In two days, Ralph Nader is going to celebrate his 70th birthday. He will spend this occasion on the campaign trail because he is running for President of the United States. Since the Green Party hasn't decided yet whether they will field a national candidate, Nader will be running as an independent. In the 2000 election, he received 2.74 percent of the popular vote across America while his opponents from the two major parties got the other 97.26 percent. Democrats have beat up on Ralph, calling him a "spoiler" and blaming him for "stealing" crucial swing votes in Florida. They say that without Nader in the picture, Al Gore would be sitting in the Whitehouse right now and George W. Bush would be roping steers in Texas.
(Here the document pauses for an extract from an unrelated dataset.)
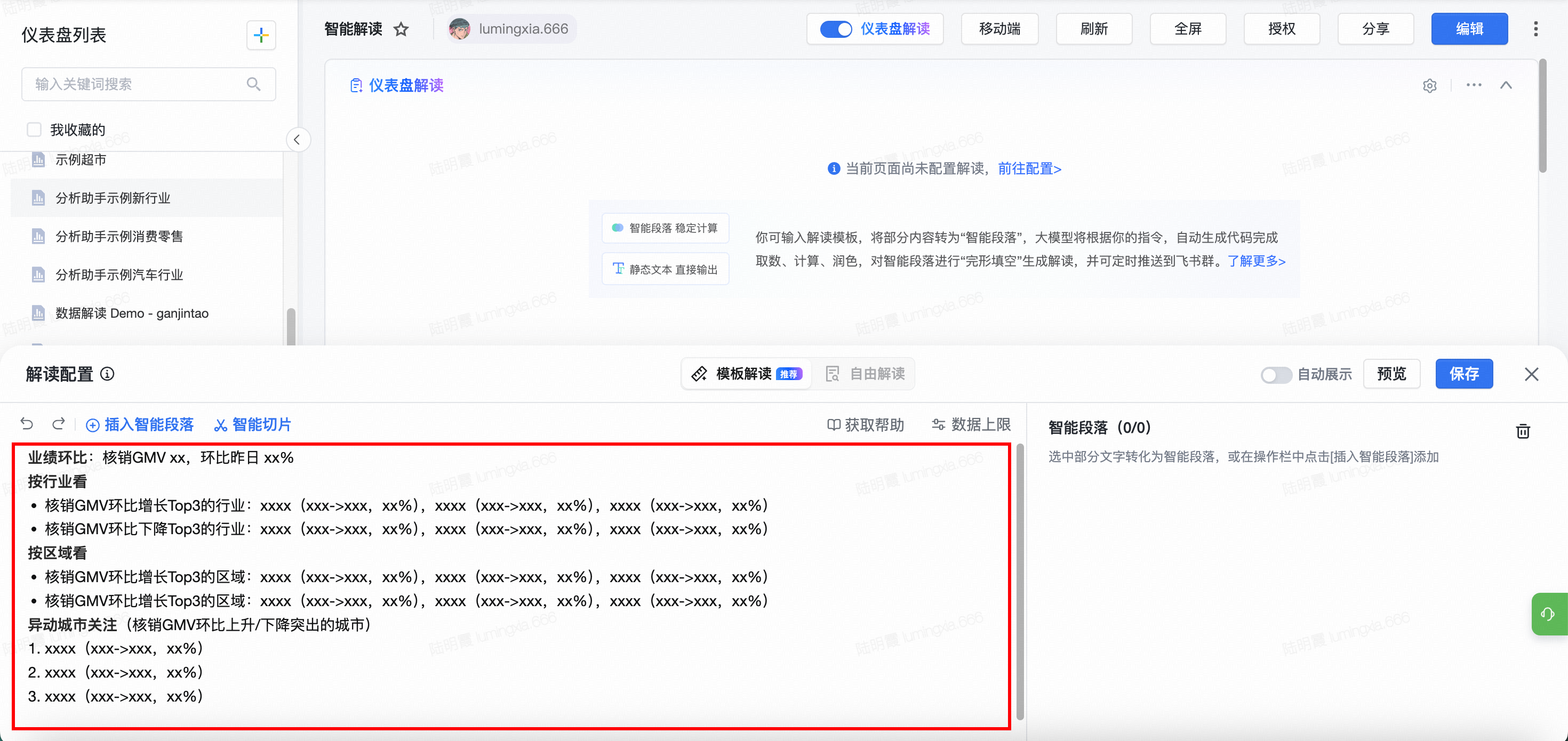Delete smart paragraphs with trash icon
Viewport: 1568px width, 741px height.
point(1522,431)
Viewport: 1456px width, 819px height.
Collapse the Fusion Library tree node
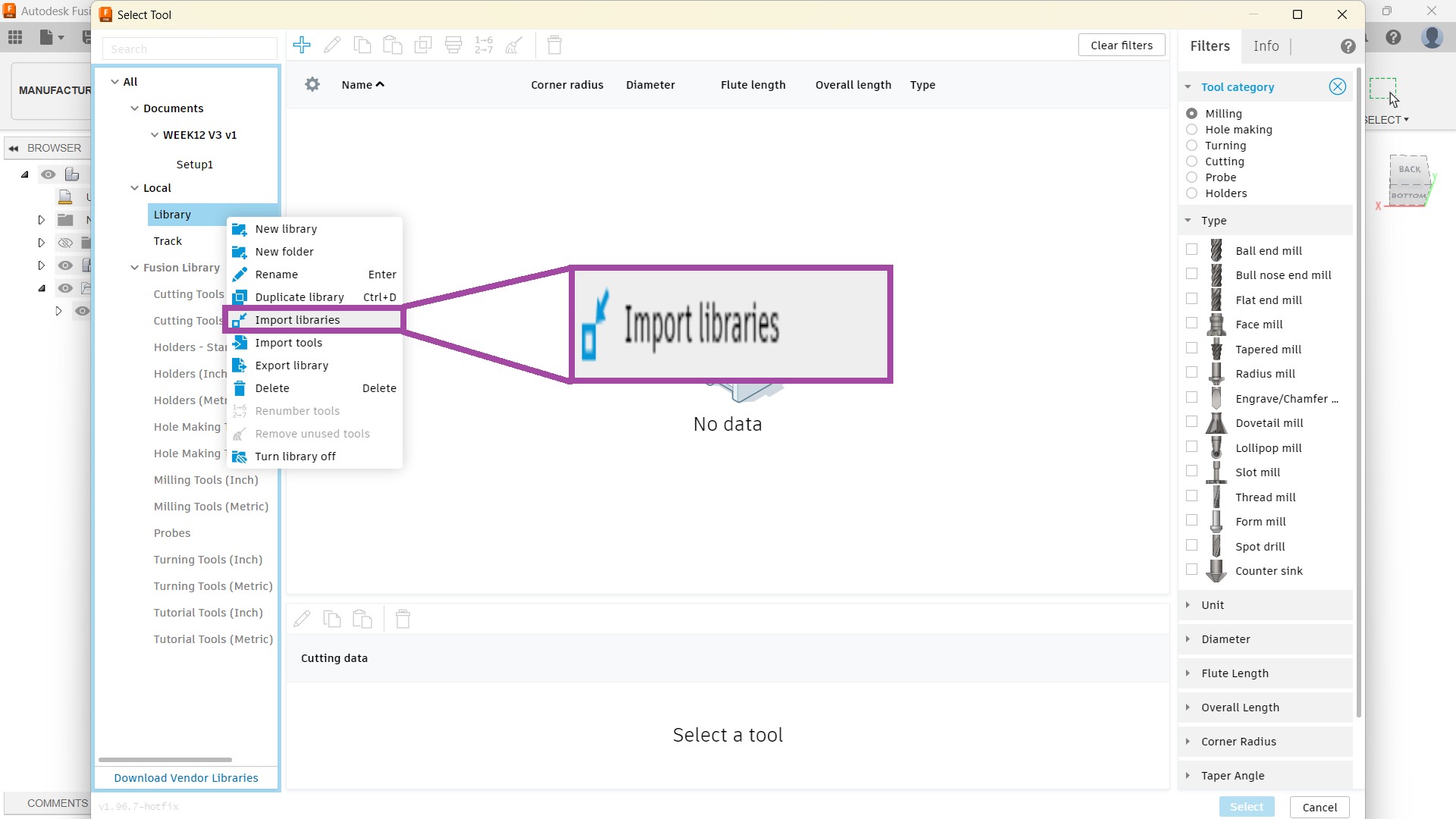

This view is overly simplistic and ignores many of the facts. According to the "Elect Nader" website, "...a Democratic exit poll showed that Ralph’s votes came 25% from Republicans, 38% from Democrats, and the rest were nonvoters who would have only voted for Ralph." Although some Democrats were obviously wooed by the Green Party, the large majority were either undecided voters or card-carrying Republicans disenchanted with the two-party chokehold on American politics.

Also, we cannot forget that the United States constitution makes no mention of political parties at all. The idea of two opposing mega-parties is a fairly modern idea and doesn't reflect the true spirit of democracy that the Founding Fathers would have held dear.

Ralph Nader isn't the antichrist, no matter what they tell you. America has always been for healthy competition because it enlivens the debate and allows us to choose what we think is best. Having a third party in the mix is a healthy thing for American politics.

Since there are millions of Americans that don't even vote, the Democrats should be focusing on convincing them to get involved. Howard Dean called on the Democratic Party to "enlarge the tent" and he had the right idea. With Dennis Kucinich promoting the Democratic cause, many of the leftist voters may decide not to back Nader this time. Ralph won't pose a threat to the Democrats unless they let him.

Besides, George W. Bush is painting himself into a corner on his own. His latest tactic (pandering to the Religious Right by banning gay marriage constitutionally) will only serve to galvanize opposition against him.

We cannot forget about the elderly and the large voting block that they represent. Alan Greenspan wants to cut their social security and to slash medicare so that he can pay for Bush's tax cuts from the past four years. Since most of the tax cuts impacted the wealthy, people approaching retirement who don't own the Texas Rangers should help to put Bush's furniture on the curb.

Sometimes, you have to listen for silence to get the whole story. The Republicans are holding their tongues because they feel that Nader will only help to sink the Democratic ship. They are obviously hoping that everyone focuses their fury on Ralph because this will gloss over the Bush Administration's record, a jaw-dropping series of gaffes and errors that will take years to correct. As long as Democrats are taking aim at a non-factor like Nader, the Republicans will sleep better at night.

Let's take the debate back to where it belongs instead of crucifying a marginal third-party candidate for his original sin.